For a while, an informal motto was "speed, safety, convenience, pick three", which is presumably won't live up to, but shows how it's being aimed.

It's not ready to replace C or C++, it's still maturing, but has matured a fair bit. And is almost the only language anywhere where using it for things C is used for now is even conceivable.

I don't know if my interest will go anywhere, but I feel like I learned useful things from just trying. Understanding the trade-offs made in designing a language, and the types of code patterns it invites similarly to C++, and ones it recommends for and against, and thinking about what the code I write is doing in practice, seem to have made me understand programming a little bit better.

So far

I read some of the introductory books and articles. I installed the compiler and package manager (on an Ubuntu VM) and made sure I could write a "Hello world" program.

I got the source code for the compiler and libraries, tested I could build it, and looked at the open bugs. I was very pleased that there was an existing effort to tag some bugs as "easy" for new contributors. I didn't try to edit any of the actual compiler code yet, but I did submit a small change to the documentation.
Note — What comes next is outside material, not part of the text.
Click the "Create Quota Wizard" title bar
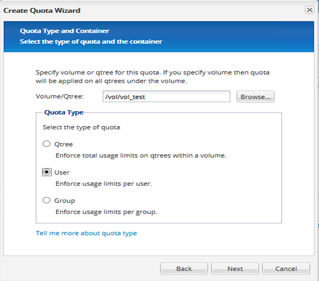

And that there was a bot (rust high-five) welcoming new contributors and assigning reviewers so small patches actually get accepted or rejected, not just languish. And a bot doing continuous integreation (rust bors, with a non-rust-specific development known as homu), specifically testing patches *before* being pulled to master. So changes actually made it into nightly release almost immediately, and three months later into a regular release.

I was also pleased that the code of conduct read like it was written by someone in this century.


I've read something about some of the concepts in rust people find weird, and may try to write something about my understanding, to see how much I've grokked, and get feedback from other people who've played with rust.

I've mentioned in passing several small design choices that I enjoyed. Eg. the error handling, usually returning an Option type, which is either a success with a return value, or an error with an error type or string. Eg. putting type annotations on functions arguments, but relying on automatic variable types within function bodies. I won't review all of these, but in general, they felt good when I saw them. If I actually compare them to what I'm used to in other languages, I'll see if they still feel good.
jack: (Default)
The formatting is probably going to be screwed up here, because I'm going to use a lot of <. This is a mix of stuff I'm trying to get straight in my mind, so I hope it's somewhat informative, but please point out where I've been unclear, confused or incorrect.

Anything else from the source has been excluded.